62-year-old Norma Andrade remembers walking to school alone as a child. This stopped at the beginning of the 1990s, because more and more girls and young women disappeared in Ciudad Juárez – most of them between 13 and 18 years old. Andrade’s 17-year-old daughter Alejandra also disappeared. On February 14, 2001, she did not come home from work at the factory.

Alejandra’s body was found seven days later. She had been raped, choked and beaten to death. The DNA of three people was found in traces of blood and semen. But the investigation faltered. And when Alejandra’s job in the factory was occupied just one day after her disappearance, the mother was seized with pure desperation, says South America correspondent Thomas Milz in the new episode of “NZZ Akzent”. Along with other mothers, Norma Andrade founded the organization Nuestras Hijas, Our Daughters.

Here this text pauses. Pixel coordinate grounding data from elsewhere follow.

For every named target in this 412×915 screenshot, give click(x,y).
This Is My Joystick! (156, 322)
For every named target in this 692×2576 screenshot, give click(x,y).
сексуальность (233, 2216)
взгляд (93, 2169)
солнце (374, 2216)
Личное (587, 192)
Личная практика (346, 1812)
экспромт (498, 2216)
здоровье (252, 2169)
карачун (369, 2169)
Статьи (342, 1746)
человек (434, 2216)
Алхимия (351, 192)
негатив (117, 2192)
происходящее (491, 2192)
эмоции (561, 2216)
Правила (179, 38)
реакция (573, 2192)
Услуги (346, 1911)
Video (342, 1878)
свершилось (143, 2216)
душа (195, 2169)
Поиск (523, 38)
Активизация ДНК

Norma Andrade told him how poor women on the border with Mexico were viewed as “disposable products,” says Milz. The inaction of the often corrupt authorities, the drug cartels, the opaque role of the security forces, the widespread machismo in Mexican society – all of this creates a climate in which women are not safe.

Violence against women has long gripped all of Mexico, says Milz in the podcast. On average, ten women are murdered every day, eight disappear, half under the age of 20. Norma Andrade’s fight against oblivion, against violence, against inaction seems like a fight against windmills.